→ **WORK TO BE COMPLETED**
Render every line of the items below as a JSON array of strings, one string per line, omitting blank lines.

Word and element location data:
◇ ◇ ◇ ◇ ◇ ◇ ◇

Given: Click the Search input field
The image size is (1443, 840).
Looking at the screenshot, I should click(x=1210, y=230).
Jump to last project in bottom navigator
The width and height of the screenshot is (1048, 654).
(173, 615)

◇ ◇ ◇ ◇ ◇ ◇ ◇

→ **COMPLETE RESPONSE**
[
  "Given: Click the Search input field",
  "The image size is (1443, 840).",
  "Looking at the screenshot, I should click(x=1210, y=230).",
  "Jump to last project in bottom navigator",
  "The width and height of the screenshot is (1048, 654).",
  "(173, 615)"
]